Monday, September 8, 2008

What is fiction?

The first essay...keep in mind I wrote this at 2am, and was due the same day, so if it doesn't make sense blame the time...


Fiction is a natural right. Fiction is a dream. Fiction is the natural right of every individual to dream. The culmination of our hopes, desires, and perception is fiction; it is in this world of fiction these three key components play together to create a mental world separate from our own. Every time we have hopes, we are hoping for something that does not exist now but we wish for it in the near future. Every time we desire something it is fiction, because that which we desire does not exist at the moment, but we wish for it in the near future. Fiction just is that which does not exist now but we wish for it to exist, and it comes into being through the culmination of our hopes, desires, and perception of life.

Fiction does not necessarily entail something being a video game, movie, or TV show, rather “fiction” through those media could just be reflections upon our own lives and the way we fictitiously live them; the way we behave in everyday life due to the hopes and desires pushing us forth. This is the realization that can be seen through many video games such as The Sims, or even Grand Theft Auto, or other video games where the player may use the character to do whatever he or she wishes or desires. In support of this view of fiction, Will Wright, the creator of The Sims, while speaking to Chuck Klosterman, the author of the book Sex, Drugs, and cocoa puffs, tells him that “’…it does seem like some people come to these interesting conclusions about themselves when they play. And if a game changes your perception of the world around you, it’s successful.”
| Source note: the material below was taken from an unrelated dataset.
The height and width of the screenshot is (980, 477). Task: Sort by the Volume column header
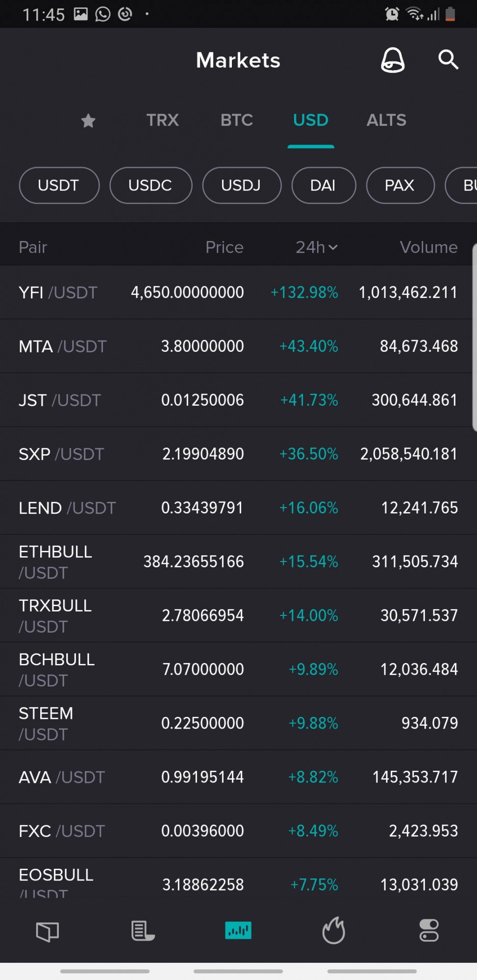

Viewing fiction from a slightly different scope is the literary observation of two words that are often used in opposition, Fact and Fiction; though, that has never been clear to me why it is that way. Something factual does not mean it contains truth, and something fictitious does not mean it does not contain truth. For example, it is factual information that Columbus discovered the Americas and the Native Americans, and that some historians have written Columbus developed a good relationship with them. That does not make it true information. In fact, Columbus was one of the first people to make slaves of the Native Americans, sending them to Europe in exchange for money; all the while, the Natives endured immense cruelty and hardship.

If viewed thusly, fact then becomes the objective view of truth, eliminating the several factors involved in deciphering it, while fiction becomes the subjective view of the truth, which allows for many interpretations and perceptions upon the objective truth. While facts would be the accumulation of specific data, fiction would be the interpretation of those data recorded. Fiction, then, allows for people, societies to cultivate their thinking through realizations, which come from the process of reflection presented by different media, of how it is that they truly perceive life, and what it is exactly they are continually hoping and desiring for.
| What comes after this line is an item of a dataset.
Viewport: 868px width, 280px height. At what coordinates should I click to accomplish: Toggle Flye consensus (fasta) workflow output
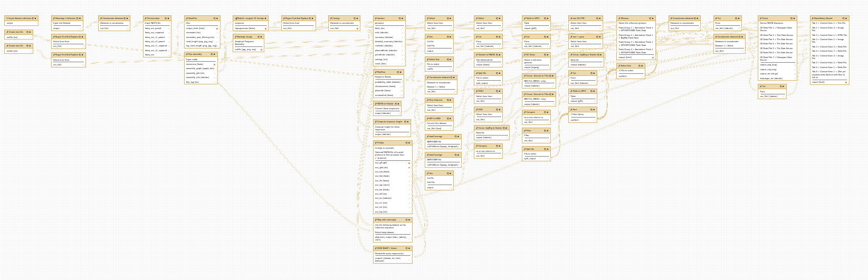214,64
While the literary sense of fiction provides us with reflections into our own inner lives, fiction in general also serves to provide us with goals, even if they maybe a bit dreamy, that are fostered in our minds through our hopes, desires, and perceptions. That which the King, Dr. Martin Luther King Jr., sought in his world was something fictitious. It was something that did not exist at the moment, but his hopes, desires, and perceptions pushed him to seek the day his dream would come true; this is the basis for fiction being a dream. If this dream was not allowed to exist, then the King would not have been who he was, and is why fiction is a natural right. If the dream was not allowed to exist, then the realizations society made through the King’s speeches and actions would not have been possible. For the purpose of serving this need of realizations in society, fiction is the natural right of every individual to dream.